Ojadili hovered above the rupturing ground, thunder roaring around his body as he struck the openings one after another. 

Each impact sealed one rupture — but two more followed.

The strain was immediate.

Lightning did not obey endlessly.

It demanded.

Each strike tore through him as much as it tore through the earth, draining something deeper than strength — something closer to will.

Still—

he did not slow.

Because slowing meant watching the land die faster.

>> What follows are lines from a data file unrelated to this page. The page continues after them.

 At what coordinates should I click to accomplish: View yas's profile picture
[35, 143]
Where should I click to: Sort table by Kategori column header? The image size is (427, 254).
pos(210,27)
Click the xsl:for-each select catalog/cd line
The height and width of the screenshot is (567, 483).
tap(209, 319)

The earth was not breaking randomly.

It was fighting back.

Below him, Udonkanka gripped the knife with shaking fingers.

Not from fear of the chaos—

But from the weight of his glorious plan.

The Oja vibrated at the center of the ritual circle, its fractures widening like spreading veins of light beneath stone.

The air vibrated with a pressure that made breathing feel borrowed.

Then three new ruptures appeared inside the sacred circle itself.

Ojadili froze.

These were different.

Small.

Perfectly round.

Each rimmed with faint rings of rotating light.

A memory from the Diviner's warnings struck him:

Large ruptures release slow destruction.

Medium ruptures release faster beams.

But ringed mouths…

…ringed mouths kill before thought.

His pulse spiked.

There was no surviving those.

Only choosing what died first.

He calculated instantly.

He could not outpace them.

He could not shield against them.

He would have one chance.

And even that chance—

was not guaranteed.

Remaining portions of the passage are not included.